This is a “thinking out loud” note on how to define and implement a Light Cone Checkpoint Mechanism in a system such as Keykos.

Assume 32 EOs, (Event Objects) which are kernel objects and to which there are rescindable capabilities. An EO can be exclusively acquired by an application and used to gain the advantages of low cost checkpoints for that application despite the existence of other applications on the machine which preclude frequent classic system wide checkpoints.

Some invocation of the EO is like ordering a system wide check point via the closely held checkpoint key. All of the state within the total system that has been “contaminated” by actions of the invoker is captured on stable store (or offsite) before the order finishes. Furthermore if this state is small this order will be quick. Any subsequent restart will be from a state that has all of the state visible to the invoker.

I imagine that each page and each node (the sole sites of state in Keykos) has a 32 bit contamination vector, CV, —one bit per EO. As any signal moves from a thing (page or node) to another thing, the CV of the message origin is ORed into the CV of the destination. In this regard a node fetch is regarded only as a message from the node to the domain nodes and a data fetch is considered as a message from the consulted nodes and page of the memory tree to the nodes of the domain. Clearly some optimization is required but I postpone those considerations.

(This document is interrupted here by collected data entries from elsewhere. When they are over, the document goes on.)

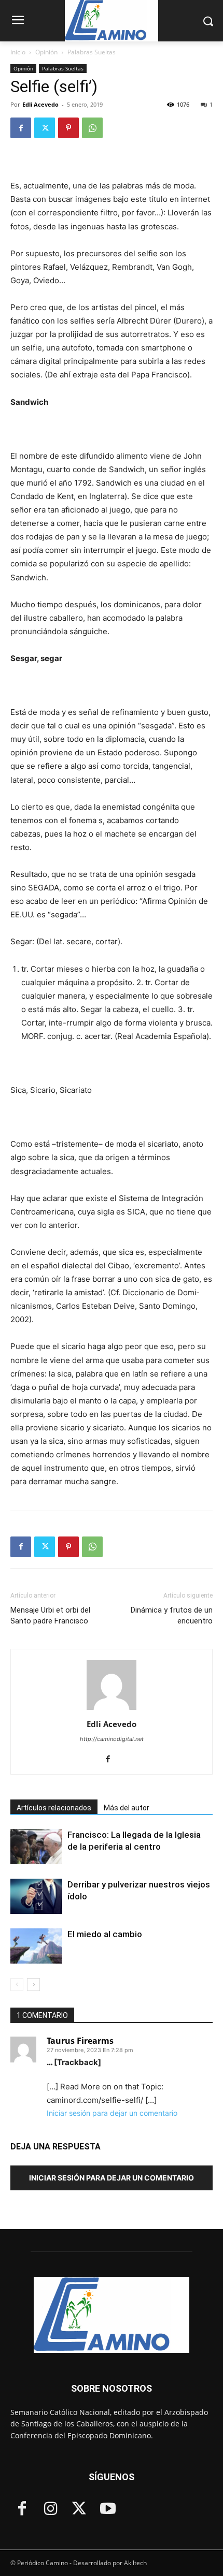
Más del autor (126, 1808)
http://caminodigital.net (112, 1739)
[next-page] (33, 1984)
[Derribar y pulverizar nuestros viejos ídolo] (36, 1896)
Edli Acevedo (40, 104)
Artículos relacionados (54, 1808)
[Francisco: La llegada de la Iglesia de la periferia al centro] (36, 1847)
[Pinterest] (68, 128)
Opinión (46, 52)
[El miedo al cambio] (36, 1946)
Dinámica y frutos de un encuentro (172, 1615)
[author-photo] (111, 1709)
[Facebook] (20, 128)
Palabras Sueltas (91, 52)
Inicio (17, 52)
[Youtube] (107, 2509)
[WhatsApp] (92, 128)
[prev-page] (16, 1984)
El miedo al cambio (105, 1934)
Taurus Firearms (80, 2041)
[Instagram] (50, 2509)
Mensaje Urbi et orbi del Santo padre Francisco (50, 1615)
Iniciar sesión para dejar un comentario (112, 2113)
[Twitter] (44, 128)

I recommend “ Finding Consistent Global Checkpoints in a Distributed Computation”. For a more careful introduction to these ideas. In place of their “processes” map our pages and nodes. Much of their apparatus is unneeded in Keykos for the kernel is free to create “checkpoints” for pages and nodes between arbitrary “messages”. This is in part due to the fact that the Keykos semantics for the sending and receiving of messages is atomic, with well defined states before and after the message. This paper also reminded me of the theoretical problem of exporting checkpoint logic from the kernel. Thats not easy just now.
Consider if these ideas overlap the techniques posited in the note on isolation.